Este es un mecanismo infantil que debemos corregir. Ya se observa en niños cuando ante la imposibilidad de imitar el vuelo de superman, inician otro juego de imitación, que antes o después dejarán, pues van tropezando con sus limitaciones. La mayoría de ellos aprenden con el paso del tiempo que son limitados, y que la felicidad puede estar en disfrutar de lo que sí se consigue, renunciando de corazón a lo que no llegamos a alcanzar.
Pero la presión social en los países occidentales, vía medios de comunicación de masas, es enorme. A los ciudadanos se les proponen modelos ideales, encarnados en personajes, a veces “prefabricados”, que están en un peso óptimo, que practican deporte, permanentemente bronceados. Está claro que la mayor parte de los ciudadanos no podemos alcanzar, y menos mantener, ese nivel.
Una vez que la persona renuncia a la perfección, (siempre discutible por otra parte), renuncia a toda lucha contra su tendencia muchas veces crónica a la obesidad.
Cuando encontramos esta renuncia a conseguir parte por no poder alcanzar el todo, no sólo observamos el mecanismo respecto de la obesidad, sino que puede detectarse en otras áreas de la vida. Por ejemplo, no intentar desarrollar una pareja ya que no se va a encontrar a nadie que tenga todas las cualidades que serían de desear. No intentar una aventura profesional puesto que es imposible alcanzar un existo total ...
Estas personas pueden ser ayudadas por alguien que tenga un mayor nivel de madurez, y que ante ellas tenga prestigio y sepa ganarse su respeto. No es necesario que sea un profesional de la psicología.

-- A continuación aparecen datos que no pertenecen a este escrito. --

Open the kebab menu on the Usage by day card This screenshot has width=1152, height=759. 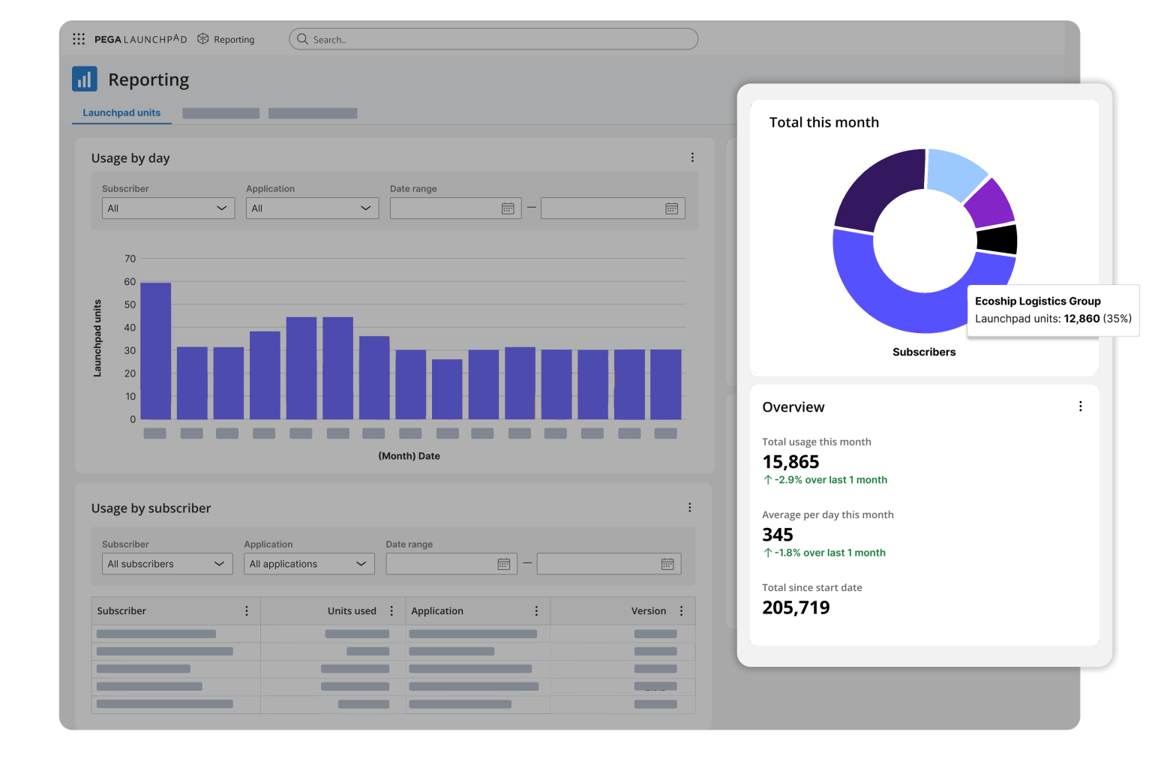pyautogui.click(x=692, y=157)
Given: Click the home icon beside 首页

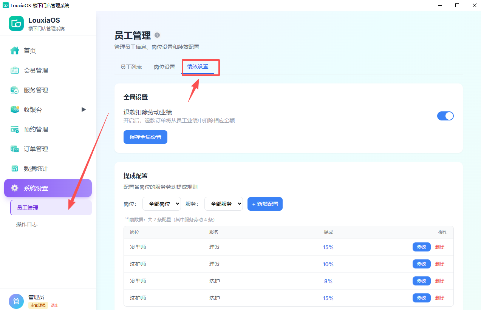Looking at the screenshot, I should 15,51.
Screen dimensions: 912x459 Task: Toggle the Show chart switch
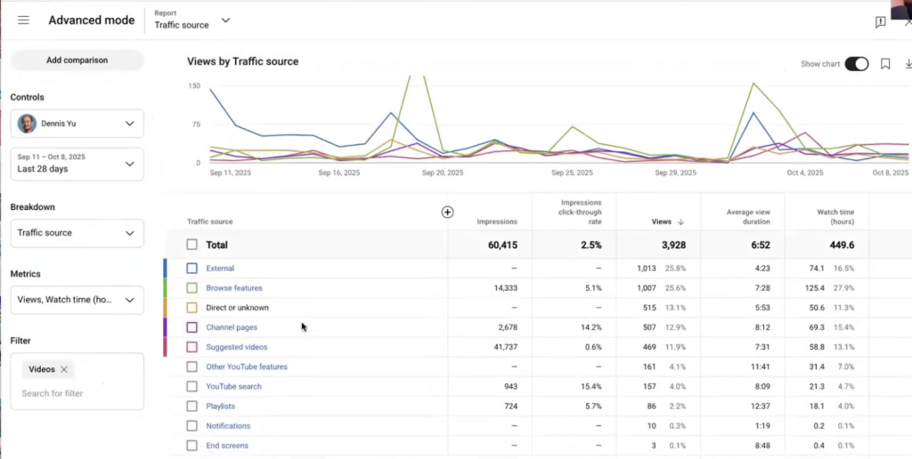click(856, 64)
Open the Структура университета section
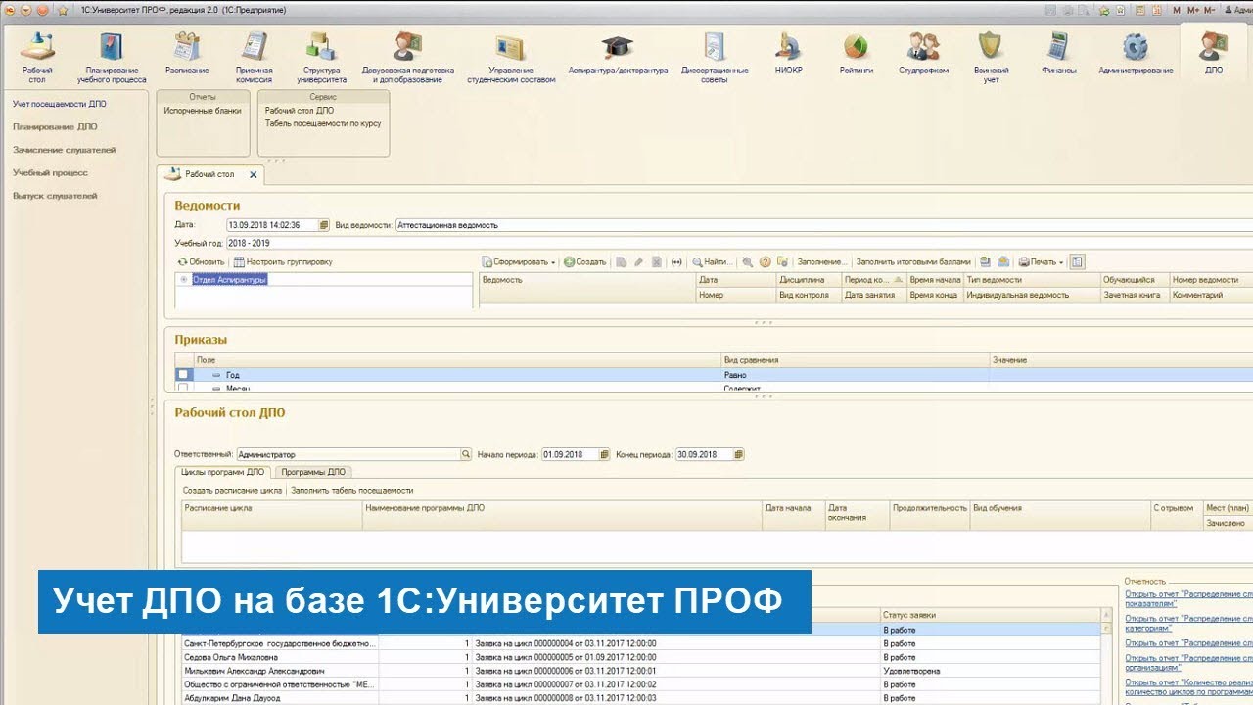 tap(321, 47)
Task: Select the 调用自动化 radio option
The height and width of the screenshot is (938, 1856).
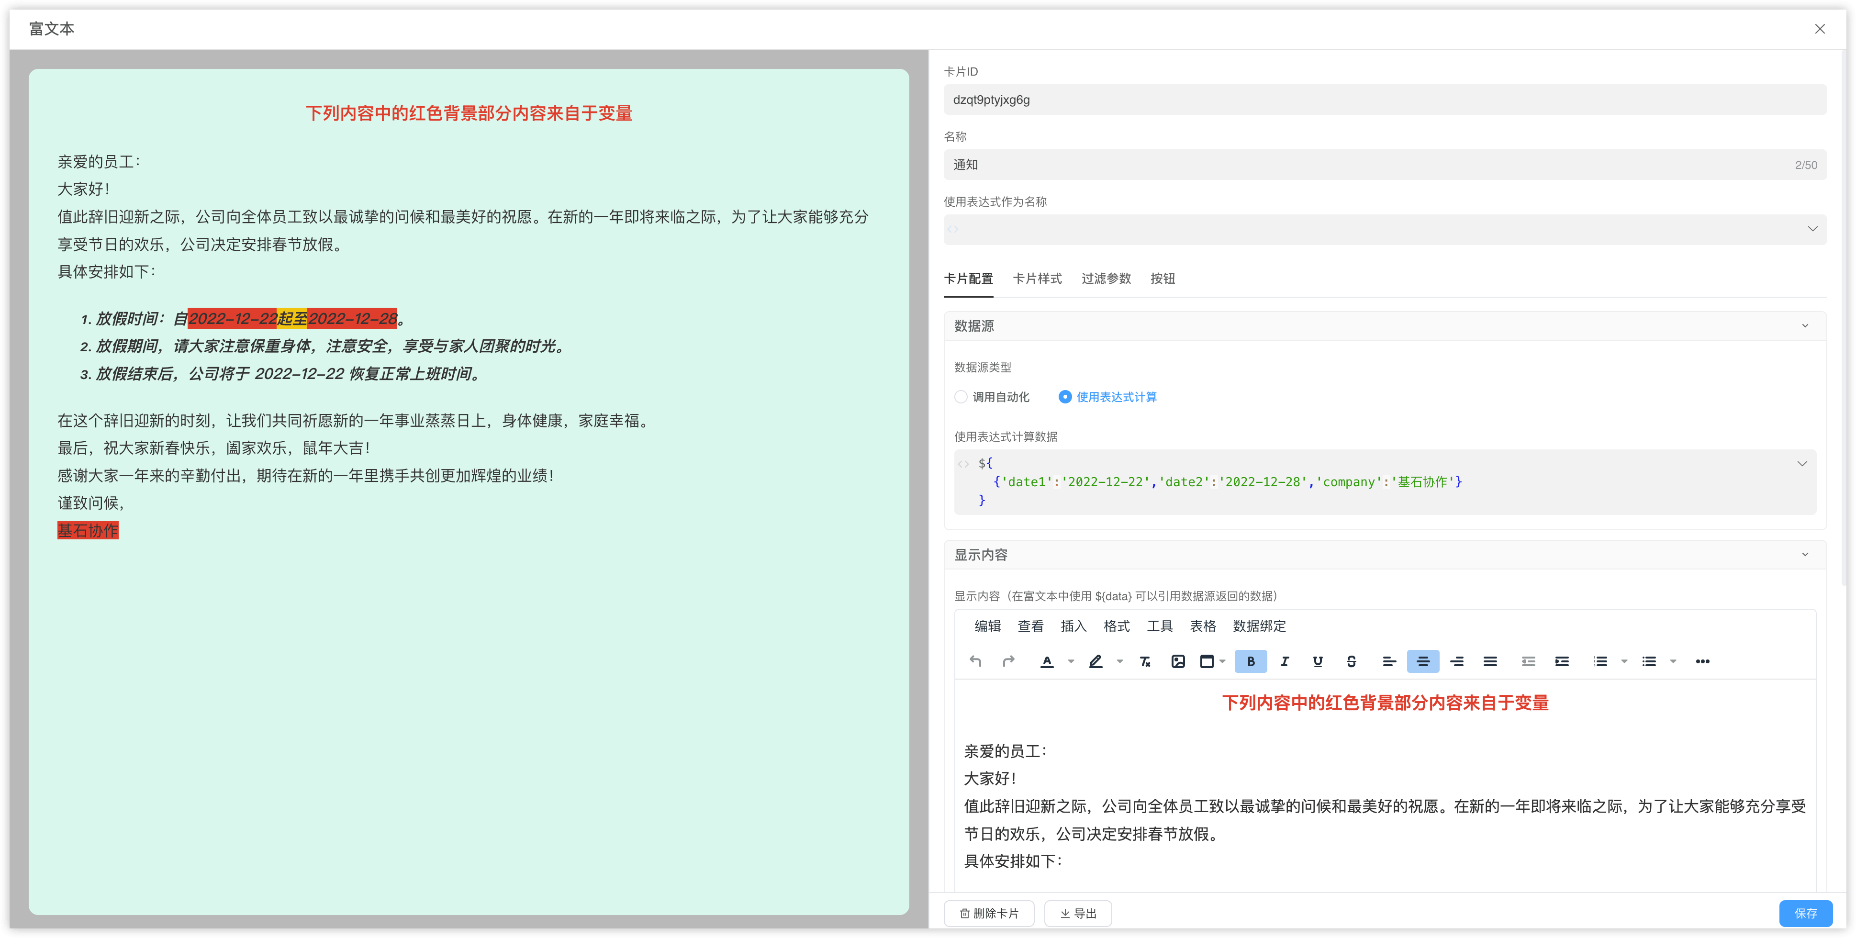Action: pyautogui.click(x=961, y=397)
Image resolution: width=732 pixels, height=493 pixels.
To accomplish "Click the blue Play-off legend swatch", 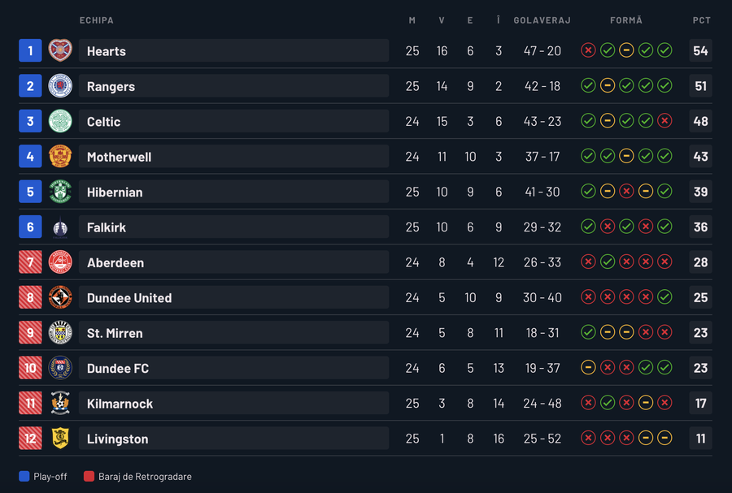I will pyautogui.click(x=24, y=477).
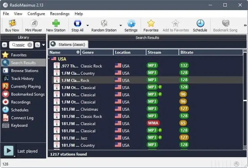Image resolution: width=248 pixels, height=168 pixels.
Task: Open the Random Station dropdown arrow
Action: tap(121, 26)
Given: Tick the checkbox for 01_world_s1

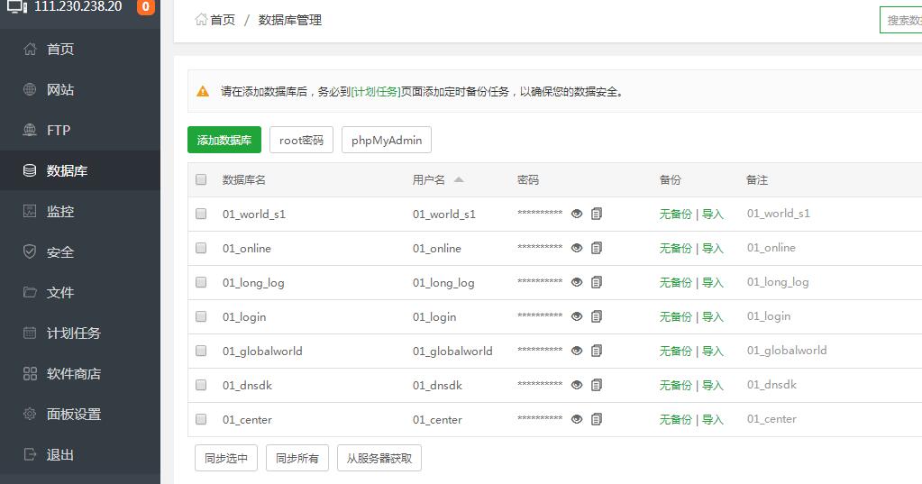Looking at the screenshot, I should coord(201,215).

Muchas veces esta persona de ayuda viene del propio grupo de amigos, en donde siempre hay alguien más avanzado en el proceso de maduración personal. Pero, por desgracia, se da muchas veces que la persona se ha ido apartando de los miembros más maduros del grupo, y forma parte de otros grupos de personas de igual falta de maduración.
Naturalmente esta actitud de todo o nada, puede estar fuertemente favorecida por padres que sólo han trasmitido admiración y aceptación a sus hijos, cuando han obtenido resultados sobresalientes en alguna tarea. Esta actitud mantenida durante la primera infancia se internaliza y la persona se la aplica a sí misma una y otra vez. Quiero decir que el individuo se trata a sí mismo, de la misma manera en que le han tratado anteriormente sus cuidadores. A su vez los padres suelen haber sufrido de igual trato por parte de sus progenitores.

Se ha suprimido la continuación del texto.